A Dream of Eagles
- The Skystone The Singing Sword The Eagles' Brood The Saxon Shore The Fort at River's Bend Metamorphosis Uther Clothar the Frank The Eagle
- Author: Jack Whyte
- Country: Canada
- Language: English
- Genre: Historical novels
- Publisher: Penguin Books
- Published: 1992 - 2005

= A Dream of Eagles =

Series of historical novels by Jack Whyte

A Dream of Eagles is a historical novel series written by the Canadian author Jack Whyte. It was published in the United States as the Camulod Chronicles.

The novels are a rendition of the Arthurian legend that attempts to propose a possible explanation for the foundation of Camulod (an alternate spelling of Camelot), Arthur's heritage, and the political situation surrounding his existence. The setting of the series begins during the Roman departure from Britain and continues for 150 years, ending during the settlement of Britain by the Germanic Angles, Saxons, and Jutes.

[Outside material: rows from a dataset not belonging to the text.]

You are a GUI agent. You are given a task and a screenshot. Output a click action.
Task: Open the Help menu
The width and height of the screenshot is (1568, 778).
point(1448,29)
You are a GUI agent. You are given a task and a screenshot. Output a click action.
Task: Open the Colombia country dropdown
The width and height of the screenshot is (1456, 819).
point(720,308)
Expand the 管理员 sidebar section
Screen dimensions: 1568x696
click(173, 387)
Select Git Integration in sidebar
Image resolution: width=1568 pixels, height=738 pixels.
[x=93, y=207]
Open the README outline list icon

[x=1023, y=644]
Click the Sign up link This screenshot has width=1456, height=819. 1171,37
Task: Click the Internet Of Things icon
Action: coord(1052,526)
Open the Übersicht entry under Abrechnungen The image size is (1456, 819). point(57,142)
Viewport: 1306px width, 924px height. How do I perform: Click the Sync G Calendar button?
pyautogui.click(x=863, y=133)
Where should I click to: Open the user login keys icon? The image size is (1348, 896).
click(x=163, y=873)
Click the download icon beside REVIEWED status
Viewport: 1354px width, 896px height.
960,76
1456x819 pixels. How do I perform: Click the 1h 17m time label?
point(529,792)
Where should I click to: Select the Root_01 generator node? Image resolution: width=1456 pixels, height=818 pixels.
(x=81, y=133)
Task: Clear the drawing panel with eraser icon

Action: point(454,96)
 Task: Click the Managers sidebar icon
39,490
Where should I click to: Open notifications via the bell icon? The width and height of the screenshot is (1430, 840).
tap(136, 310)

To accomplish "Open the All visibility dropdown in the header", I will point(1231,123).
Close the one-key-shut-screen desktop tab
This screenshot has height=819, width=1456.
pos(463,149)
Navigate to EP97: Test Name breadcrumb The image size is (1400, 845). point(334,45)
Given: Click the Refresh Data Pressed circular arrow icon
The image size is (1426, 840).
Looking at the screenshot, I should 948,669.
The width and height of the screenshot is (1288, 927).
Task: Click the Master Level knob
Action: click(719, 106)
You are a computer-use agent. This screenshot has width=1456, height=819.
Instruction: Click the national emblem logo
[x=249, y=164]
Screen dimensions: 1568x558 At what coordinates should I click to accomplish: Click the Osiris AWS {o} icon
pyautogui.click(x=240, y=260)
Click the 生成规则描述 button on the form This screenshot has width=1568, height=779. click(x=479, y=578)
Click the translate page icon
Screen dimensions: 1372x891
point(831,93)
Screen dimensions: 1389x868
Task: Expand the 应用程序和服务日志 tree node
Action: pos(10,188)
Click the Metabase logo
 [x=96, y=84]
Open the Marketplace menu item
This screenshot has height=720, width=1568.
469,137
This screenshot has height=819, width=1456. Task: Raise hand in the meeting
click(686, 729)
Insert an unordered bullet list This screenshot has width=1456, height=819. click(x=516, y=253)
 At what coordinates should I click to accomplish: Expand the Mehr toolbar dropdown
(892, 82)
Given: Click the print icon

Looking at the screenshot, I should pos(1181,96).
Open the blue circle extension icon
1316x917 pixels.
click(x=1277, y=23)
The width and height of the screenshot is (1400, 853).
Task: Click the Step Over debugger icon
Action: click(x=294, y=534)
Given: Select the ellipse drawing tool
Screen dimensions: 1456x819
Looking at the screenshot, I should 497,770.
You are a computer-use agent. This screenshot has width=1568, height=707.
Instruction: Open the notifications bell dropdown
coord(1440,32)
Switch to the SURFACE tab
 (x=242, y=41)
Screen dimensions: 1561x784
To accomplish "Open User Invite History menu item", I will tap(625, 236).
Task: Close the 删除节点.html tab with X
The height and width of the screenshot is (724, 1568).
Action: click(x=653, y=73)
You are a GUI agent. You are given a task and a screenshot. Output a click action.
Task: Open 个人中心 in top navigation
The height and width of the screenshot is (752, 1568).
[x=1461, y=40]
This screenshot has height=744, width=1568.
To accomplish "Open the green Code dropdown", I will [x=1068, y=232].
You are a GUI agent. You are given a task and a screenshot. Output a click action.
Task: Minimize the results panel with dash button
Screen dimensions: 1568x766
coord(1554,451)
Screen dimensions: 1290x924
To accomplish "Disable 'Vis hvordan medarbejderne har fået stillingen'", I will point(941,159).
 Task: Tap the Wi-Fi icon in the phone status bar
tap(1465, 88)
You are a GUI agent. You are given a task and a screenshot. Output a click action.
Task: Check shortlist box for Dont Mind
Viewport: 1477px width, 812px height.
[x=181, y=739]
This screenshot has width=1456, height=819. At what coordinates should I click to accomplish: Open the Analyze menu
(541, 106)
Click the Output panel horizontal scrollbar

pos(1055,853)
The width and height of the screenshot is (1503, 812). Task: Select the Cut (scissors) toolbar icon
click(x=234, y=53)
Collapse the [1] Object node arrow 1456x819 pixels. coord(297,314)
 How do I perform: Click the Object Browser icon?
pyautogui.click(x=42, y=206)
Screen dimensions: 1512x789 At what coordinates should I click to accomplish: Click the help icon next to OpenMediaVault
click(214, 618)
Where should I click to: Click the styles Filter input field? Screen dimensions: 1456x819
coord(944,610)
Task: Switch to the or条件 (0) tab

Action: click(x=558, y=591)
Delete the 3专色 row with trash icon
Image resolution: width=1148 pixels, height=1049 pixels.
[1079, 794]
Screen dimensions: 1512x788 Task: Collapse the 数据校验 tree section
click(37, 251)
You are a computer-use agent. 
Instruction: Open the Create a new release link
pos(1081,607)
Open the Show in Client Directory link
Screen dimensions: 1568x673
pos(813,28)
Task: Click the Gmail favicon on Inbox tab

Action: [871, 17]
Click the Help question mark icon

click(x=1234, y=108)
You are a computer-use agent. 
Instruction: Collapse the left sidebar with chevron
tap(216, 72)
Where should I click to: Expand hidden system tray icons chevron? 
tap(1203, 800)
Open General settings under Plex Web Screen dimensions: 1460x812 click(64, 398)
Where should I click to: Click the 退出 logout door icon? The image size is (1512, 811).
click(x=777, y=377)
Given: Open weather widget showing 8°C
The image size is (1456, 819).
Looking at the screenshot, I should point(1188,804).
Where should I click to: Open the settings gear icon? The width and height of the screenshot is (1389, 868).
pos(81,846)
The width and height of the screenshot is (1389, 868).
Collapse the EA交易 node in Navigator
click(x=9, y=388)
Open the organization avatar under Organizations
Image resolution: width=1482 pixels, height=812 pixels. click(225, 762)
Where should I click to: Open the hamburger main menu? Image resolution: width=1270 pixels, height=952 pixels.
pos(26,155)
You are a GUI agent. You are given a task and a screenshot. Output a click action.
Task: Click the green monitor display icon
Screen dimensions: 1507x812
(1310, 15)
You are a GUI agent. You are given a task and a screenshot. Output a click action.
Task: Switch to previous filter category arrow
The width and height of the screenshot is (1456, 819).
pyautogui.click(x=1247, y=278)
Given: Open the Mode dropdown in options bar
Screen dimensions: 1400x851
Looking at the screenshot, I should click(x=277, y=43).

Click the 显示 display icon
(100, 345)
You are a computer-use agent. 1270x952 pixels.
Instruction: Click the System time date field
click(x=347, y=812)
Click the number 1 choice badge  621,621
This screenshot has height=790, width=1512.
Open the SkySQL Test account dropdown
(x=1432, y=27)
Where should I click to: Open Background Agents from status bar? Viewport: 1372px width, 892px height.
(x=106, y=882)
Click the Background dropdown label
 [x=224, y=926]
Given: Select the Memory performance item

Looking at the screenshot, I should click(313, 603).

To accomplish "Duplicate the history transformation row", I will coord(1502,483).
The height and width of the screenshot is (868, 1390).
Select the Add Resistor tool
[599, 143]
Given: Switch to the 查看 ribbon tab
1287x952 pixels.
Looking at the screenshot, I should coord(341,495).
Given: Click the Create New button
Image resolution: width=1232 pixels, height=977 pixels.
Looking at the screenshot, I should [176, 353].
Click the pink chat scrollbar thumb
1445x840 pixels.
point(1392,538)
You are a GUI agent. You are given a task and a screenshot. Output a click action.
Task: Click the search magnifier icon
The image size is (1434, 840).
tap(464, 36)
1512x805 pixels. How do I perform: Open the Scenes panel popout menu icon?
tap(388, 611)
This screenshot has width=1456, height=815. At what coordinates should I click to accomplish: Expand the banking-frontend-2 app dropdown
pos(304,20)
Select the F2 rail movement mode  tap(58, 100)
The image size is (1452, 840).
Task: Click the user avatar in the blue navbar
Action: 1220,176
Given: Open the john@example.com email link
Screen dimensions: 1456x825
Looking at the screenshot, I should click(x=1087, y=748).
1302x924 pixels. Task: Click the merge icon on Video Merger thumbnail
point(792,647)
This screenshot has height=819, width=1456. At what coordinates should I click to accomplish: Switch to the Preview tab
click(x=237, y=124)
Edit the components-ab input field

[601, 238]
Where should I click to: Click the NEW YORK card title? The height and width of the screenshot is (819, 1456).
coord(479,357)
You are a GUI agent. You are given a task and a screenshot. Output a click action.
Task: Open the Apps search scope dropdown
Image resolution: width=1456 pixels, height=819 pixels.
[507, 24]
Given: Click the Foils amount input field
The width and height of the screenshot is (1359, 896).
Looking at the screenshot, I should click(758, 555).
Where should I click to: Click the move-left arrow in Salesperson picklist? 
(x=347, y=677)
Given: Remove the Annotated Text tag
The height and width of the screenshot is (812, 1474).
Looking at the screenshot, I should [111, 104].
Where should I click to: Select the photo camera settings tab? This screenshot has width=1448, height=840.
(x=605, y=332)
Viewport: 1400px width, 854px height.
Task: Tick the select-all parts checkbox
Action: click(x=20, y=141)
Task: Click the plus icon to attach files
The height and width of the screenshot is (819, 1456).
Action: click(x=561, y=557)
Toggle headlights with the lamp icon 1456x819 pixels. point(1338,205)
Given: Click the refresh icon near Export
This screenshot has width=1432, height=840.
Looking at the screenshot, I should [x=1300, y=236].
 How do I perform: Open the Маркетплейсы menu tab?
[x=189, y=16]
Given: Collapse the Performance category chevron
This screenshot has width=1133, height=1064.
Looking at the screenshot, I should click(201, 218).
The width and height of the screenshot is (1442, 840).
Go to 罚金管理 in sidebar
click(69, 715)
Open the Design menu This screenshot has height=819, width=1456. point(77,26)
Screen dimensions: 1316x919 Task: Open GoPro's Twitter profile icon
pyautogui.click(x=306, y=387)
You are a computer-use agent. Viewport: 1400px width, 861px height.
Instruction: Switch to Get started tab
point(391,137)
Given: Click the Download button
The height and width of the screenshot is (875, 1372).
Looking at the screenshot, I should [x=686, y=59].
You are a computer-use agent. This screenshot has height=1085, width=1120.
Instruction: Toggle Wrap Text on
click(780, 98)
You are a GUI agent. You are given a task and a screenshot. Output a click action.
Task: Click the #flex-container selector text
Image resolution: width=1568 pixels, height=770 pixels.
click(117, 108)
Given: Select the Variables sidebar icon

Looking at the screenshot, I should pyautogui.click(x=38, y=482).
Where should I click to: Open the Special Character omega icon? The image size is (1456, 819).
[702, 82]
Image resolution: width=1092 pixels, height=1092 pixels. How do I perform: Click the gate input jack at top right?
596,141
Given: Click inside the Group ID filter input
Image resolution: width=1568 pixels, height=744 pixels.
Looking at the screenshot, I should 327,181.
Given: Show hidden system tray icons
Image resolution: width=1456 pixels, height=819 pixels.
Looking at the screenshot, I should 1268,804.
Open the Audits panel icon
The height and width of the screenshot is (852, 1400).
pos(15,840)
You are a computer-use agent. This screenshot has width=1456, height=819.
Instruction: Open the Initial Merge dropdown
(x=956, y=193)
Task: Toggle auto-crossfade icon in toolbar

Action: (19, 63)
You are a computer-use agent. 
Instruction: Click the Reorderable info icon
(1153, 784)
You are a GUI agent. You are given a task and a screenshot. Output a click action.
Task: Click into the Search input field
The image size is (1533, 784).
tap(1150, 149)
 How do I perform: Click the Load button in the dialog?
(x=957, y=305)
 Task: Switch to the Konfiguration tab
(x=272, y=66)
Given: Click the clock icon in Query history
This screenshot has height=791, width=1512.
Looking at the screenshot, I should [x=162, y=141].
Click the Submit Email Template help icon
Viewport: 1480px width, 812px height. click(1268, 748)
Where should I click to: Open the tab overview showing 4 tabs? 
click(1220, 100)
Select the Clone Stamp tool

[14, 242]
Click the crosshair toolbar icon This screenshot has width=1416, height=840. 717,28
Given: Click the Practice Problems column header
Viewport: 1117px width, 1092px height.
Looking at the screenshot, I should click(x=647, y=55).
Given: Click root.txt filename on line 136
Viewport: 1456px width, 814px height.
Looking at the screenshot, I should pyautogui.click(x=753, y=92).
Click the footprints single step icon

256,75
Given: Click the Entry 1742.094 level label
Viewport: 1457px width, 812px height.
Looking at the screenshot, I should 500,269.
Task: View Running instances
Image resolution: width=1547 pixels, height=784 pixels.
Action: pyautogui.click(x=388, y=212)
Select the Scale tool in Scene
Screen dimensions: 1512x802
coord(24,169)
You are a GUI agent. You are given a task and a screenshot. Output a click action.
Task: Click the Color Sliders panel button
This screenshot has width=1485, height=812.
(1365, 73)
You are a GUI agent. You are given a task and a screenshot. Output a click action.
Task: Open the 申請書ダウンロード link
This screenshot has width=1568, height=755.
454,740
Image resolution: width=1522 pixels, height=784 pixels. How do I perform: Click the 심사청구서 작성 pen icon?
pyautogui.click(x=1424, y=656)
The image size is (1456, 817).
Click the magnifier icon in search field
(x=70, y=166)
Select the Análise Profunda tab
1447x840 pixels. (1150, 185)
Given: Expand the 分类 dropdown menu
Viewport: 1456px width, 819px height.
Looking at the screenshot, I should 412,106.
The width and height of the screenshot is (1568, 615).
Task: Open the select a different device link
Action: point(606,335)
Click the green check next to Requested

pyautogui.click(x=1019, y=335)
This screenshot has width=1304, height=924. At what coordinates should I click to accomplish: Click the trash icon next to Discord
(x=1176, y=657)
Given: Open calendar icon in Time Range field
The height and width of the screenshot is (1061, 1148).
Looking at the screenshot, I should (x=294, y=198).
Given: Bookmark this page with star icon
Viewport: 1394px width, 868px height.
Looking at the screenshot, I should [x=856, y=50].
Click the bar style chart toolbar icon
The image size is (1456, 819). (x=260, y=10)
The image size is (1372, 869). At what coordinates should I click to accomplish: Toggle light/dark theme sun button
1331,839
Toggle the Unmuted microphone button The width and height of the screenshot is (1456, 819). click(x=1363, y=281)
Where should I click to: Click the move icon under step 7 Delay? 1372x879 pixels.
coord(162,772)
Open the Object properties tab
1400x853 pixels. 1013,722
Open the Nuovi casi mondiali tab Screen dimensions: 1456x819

Whyte later wrote a prequel, titled The Burning Stone, which was published in 2019.

== Books in the series ==

| # | Title | 1st Edition | Notes | ISBN |
|---|---|---|---|---|
| 1. | The Skystone | 1992 | Publius Varrus, Roman-occupied Britain | ISBN 978-0-14-017050-4 |
| 2. | The Singing Sword | 1993 | Publius Varrus, Roman withdrawal complete | ISBN 978-0-14-017049-8 |
| 3. | The Eagles' Brood | 1994 | Uther and Merlyn control Camulod | ISBN 978-0-14-017048-1 |
| 4. | The Saxon Shore | 1995 | Merlyn raises Arthur | ISBN 978-0-14-017047-4 |
| 5. | The Fort at River's Bend (The Sorcerer, Volume 1) | 1999 | Arthur grows to manhood | ISBN 978-0-14-025467-9 |
| 6. | Metamorphosis (The Sorcerer, Volume 2) | 1999 | Merlyn becomes a sorcerer, Arthur becomes king | ISBN 978-0-670-87823-9 |
| 7. | Uther | 2001 | Stand-alone novel about Uther (covers same time period as Eagle's Brood) | ISBN 978-0-14-026087-8 |
| 8. | Clothar the Frank | 2004 | Lancelot arrives in Arthur's court | ISBN 978-0-312-86929-8 |
| 9. | The Eagle | 2005 | Concluding novel, Arthur's reign ends | ISBN 978-0-8125-6899-8 |

==Reviews==
Publishers Weekly, reviewing the final book in the series, called it a welcoming conclusion, which would be especially appreciated by its fans, describing it as "an imaginative if rambling account of the end of the Arthurian era." They felt that the plot was "overburdened with a stew of subplots and backstories," using Clothar's affair with a betrothed woman and the account of paternity of Arthur's son, Mordred as examples. A Library Journal reviewer commended its "inventive uses of traditional parts of the Arthurian legend," making it "a welcome addition to the many retellings of a classic tale."